Study says most cancers preventable
About 80 percent of all cancers are diagnosed in the elderly, and more than 80 percent of known risk factors are potentially preventable, U.S. researchers say.
Igor Akushevich of Duke University in Durham, N.C., said the primary purpose of the study was to develop an approach to estimate the contributions of measurable risk factors to cancer risk among the elderly.
So far, we have not come to the stage where we are able to make specific recommendations regarding risk factors, Akushevich said in a statement.
However, we can confirm several of them which are known. As expected, we see associations of cigarette smoking with lung cancer.

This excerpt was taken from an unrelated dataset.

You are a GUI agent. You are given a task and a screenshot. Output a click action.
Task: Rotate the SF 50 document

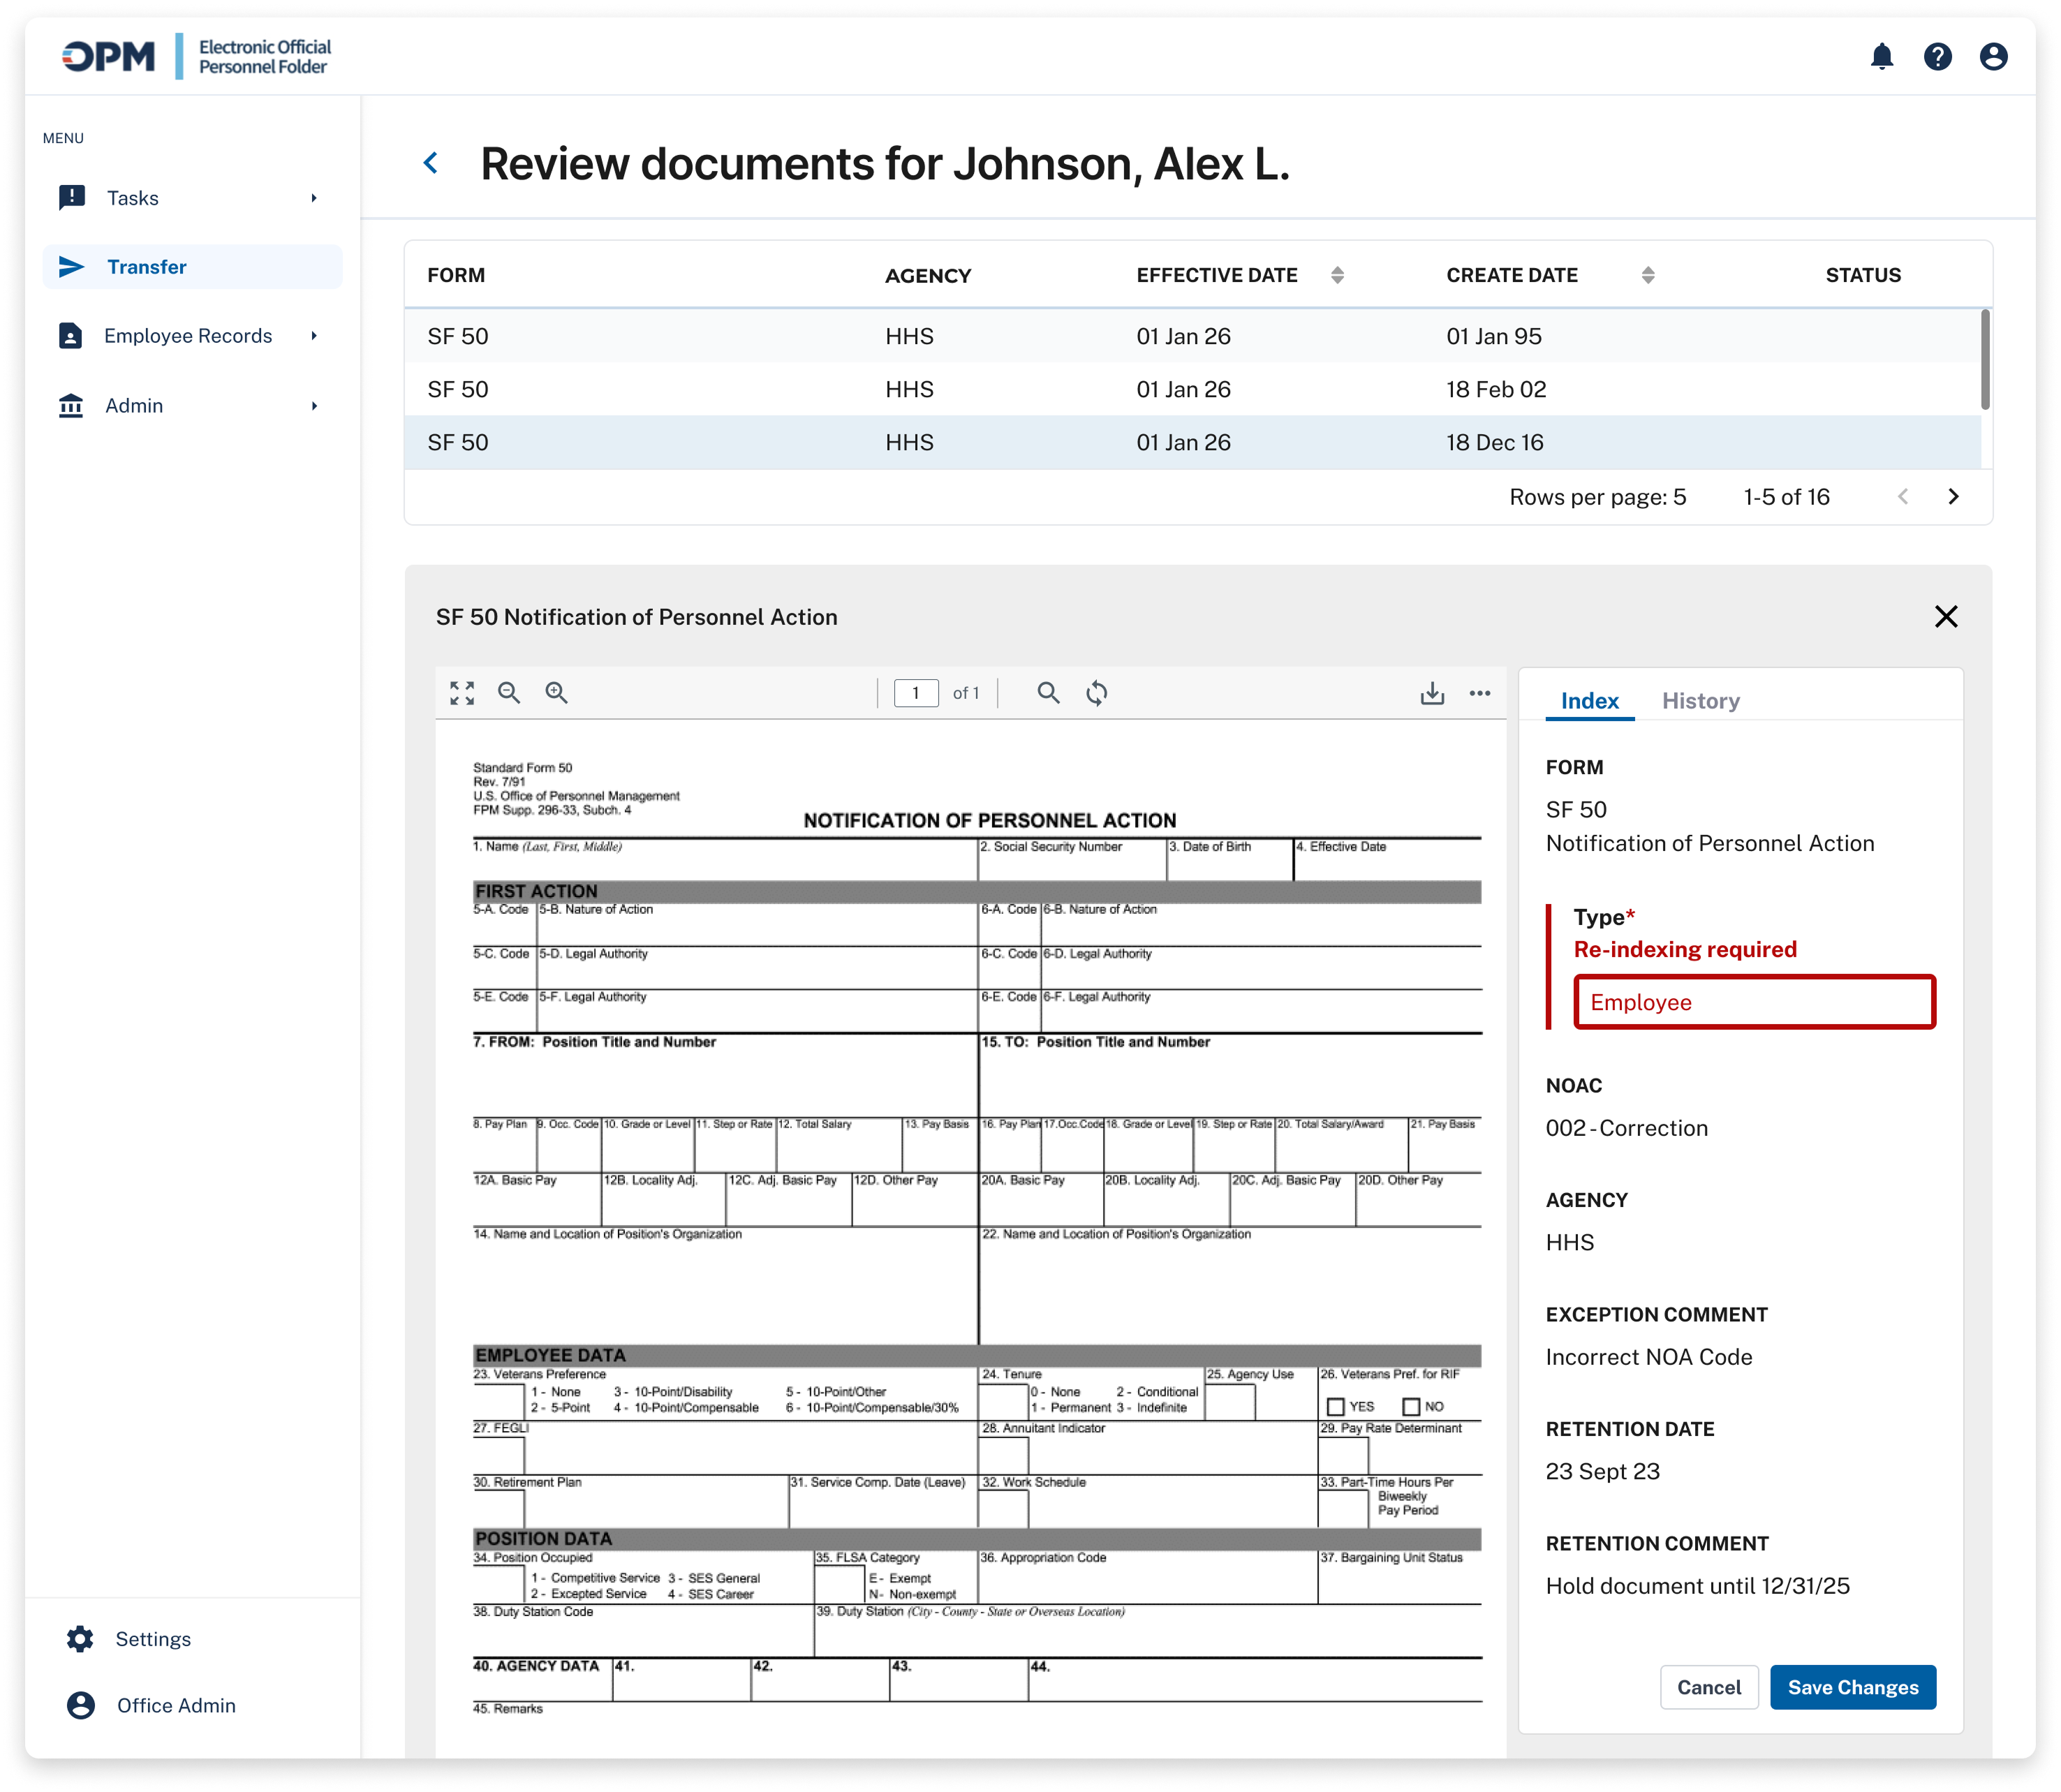pyautogui.click(x=1097, y=693)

The researchers said they were surprised at some of the findings. Cancer risk was not associated with alcohol consumption, as reported in other studies. A possible explanation may be that those age 65 or older tend to drink moderately.
Other interesting associations are increased risk of breast cancer for those women afraid to go to the doctor to investigate health problems and a decreased risk of breast and lung cancers for those who never lose their temper, Akushevich said.
Light physical activities decrease risk of cancer and moderate activities decrease the risks, but the picture for vigorous exercise is contradictory, the study said.
The findings were presented at the American Association for Cancer Research’s International Conference on Frontiers in Cancer Prevention Research.